Summer Queen most of the foodies must be super excited to welcome summer to relish this “Queen” at the fullest and believe me it is really, a melting moment well I would love to share the joy to prepare these amazing mango and coconut ladoos using mango pulp, coconut with flavoured of cardamom. They were really great flavour together which was a wonderfully bright and refreshing taste experience. These delicious ladoos, very jiffy to prepare.
These Mango and Coconut ladoos are great to pair, and pretty sure there are many fans out there who love both the combination, do give a try before the season wave off the season queen, it’s my family favourite as they are a big fan of mango & coconut, let’s begin with the recipe.

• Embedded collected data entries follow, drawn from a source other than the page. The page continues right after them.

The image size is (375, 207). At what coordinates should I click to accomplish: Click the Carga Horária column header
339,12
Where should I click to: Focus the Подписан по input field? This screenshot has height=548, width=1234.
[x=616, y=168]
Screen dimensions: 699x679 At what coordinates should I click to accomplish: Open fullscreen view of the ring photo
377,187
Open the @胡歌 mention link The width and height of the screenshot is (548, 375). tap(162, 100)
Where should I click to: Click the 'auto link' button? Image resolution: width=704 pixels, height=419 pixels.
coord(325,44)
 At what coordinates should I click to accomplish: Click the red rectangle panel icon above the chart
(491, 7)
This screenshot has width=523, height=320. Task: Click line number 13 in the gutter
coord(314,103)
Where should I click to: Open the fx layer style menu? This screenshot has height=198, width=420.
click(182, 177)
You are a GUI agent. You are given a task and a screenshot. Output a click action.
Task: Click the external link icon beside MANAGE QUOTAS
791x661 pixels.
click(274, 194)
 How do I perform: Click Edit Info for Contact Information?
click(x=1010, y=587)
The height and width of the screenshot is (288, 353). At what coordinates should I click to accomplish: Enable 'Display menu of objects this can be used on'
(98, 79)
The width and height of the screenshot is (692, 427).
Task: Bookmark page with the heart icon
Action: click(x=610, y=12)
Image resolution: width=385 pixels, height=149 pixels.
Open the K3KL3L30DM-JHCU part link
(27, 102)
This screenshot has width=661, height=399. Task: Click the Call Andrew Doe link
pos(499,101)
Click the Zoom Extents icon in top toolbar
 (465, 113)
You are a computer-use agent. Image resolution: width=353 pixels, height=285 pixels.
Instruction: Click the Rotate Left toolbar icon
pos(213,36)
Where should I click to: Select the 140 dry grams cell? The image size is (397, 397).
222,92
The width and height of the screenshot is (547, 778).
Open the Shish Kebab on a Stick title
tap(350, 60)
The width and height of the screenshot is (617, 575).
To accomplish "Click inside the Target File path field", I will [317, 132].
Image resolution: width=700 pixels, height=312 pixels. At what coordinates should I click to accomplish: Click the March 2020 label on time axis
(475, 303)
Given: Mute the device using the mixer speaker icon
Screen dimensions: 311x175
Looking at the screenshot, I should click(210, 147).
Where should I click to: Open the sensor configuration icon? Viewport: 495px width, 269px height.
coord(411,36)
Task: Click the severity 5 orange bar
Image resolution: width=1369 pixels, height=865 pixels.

2 cup fresh shredded coconut fresh/dry
1 cup Mango pulp
4 tbsp Sugar
A pinch of cardamom powder
3 tbsp. Ghee
1/3 Cup Almond or any dry fruits ( crushed)
2 tbsp Water
1. Take make mango ladoo take a deep pot at medium heat, add sugar and water and mix till the sugar dissolve and form into syrup.
2. Take a saucepan at medium heat add ghee add coconut and toss for 5 minutes, add sugar syrup and incorporate well and mix well, make sure it doesn’t burn at the bottom.
3. Add mango pulp and incorporate well, add cardamom and cook for further 10 – 15 minutes, add the crushed almond and incorporate well and cook until the mixture is thick and stir the mixture it should not burn in the bottom and once the mixture comes together and leaves the side, switch off the flame.
4. Rest the mango mixture for 10 to 15 minutes and when it still warm bear to hold the mango mixture in hand.
5. Shap the mango mixture into a round ball or any shape according to desire, and relish every bite.
1. To keep mango ladoos longer, cook the coconut in ghee, keep on the eye it should not turn brown or burn.
3. Can also dedicate coconut, instead
4. Also can use condense milk instead of sugar, and skip the sugar.
5. Once it completely cool, store it in an Air tighter box.